Brad Paisley has the world at his fingertips, thanks to his successful country music career, and his good fortune has often inspired him to try to help others in need.
Sadly, it’s that kind spirit that opened him up to a cyber hoax.
Brad and his wife, actress Kimberly Williams-Paisley, revealed to Nightline that they became the victims hoax after first receiving an email from a woman purporting to be a mother raising a child with fatal neuroblastoma, a type of pediatric cancer that affects the nerve tissue.
"She said that her daughter had begged her to get in touch with me," said Kimberly, who added that the mother conceded she’d forgotten about her daughter’s request for a period of time, because of the day-to-day stress of dealing with her child’s disease.
"So it sounded very sort of real," said the actress. "But she wasn't dying to get a hold of me. You know, that was kind of the beginning of the manipulation"
Soon, Brad and Kimberly were speaking to the family on the phone, exchanging emails and photos, and recording songs for the girl her mother called Claire.
"You're singing to someone's dying kid," Brad explained. "And in the middle of it, there's no way that's not real. How can that not be real?

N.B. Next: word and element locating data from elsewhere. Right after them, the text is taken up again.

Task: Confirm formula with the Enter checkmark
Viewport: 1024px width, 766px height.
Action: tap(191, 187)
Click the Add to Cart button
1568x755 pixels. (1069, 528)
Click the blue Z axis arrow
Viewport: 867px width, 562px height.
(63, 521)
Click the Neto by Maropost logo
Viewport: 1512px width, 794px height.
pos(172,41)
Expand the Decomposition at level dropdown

However, when the mother announced that her daughter had died, Kimberly attempted to send flowers, which is when things took a turn for the strange.
The mother declined Kimberly’s offer, responding, "I don't need you to pray for me. Doesn't seem like god hears much of anything these days."
"I had a physical reaction," said Kimberly. "Every red flag went up that I couldn't ask a simple question."
It turns out her instincts were right — the woman was scamming not only the Paisleys, but Dallas Cowboys cheerleaders, members of Little Big Town, Kate Gosselin, Natalie Grant, Carmen Hope Thomas, and others, all while using photos of a real neuroblastoma patient she’d found online.
"That's the sickest part about this to me," said Brad. "That is the part that when I start to talk about that, that's when I get really mad. That there were real kids, that there were real photos involved."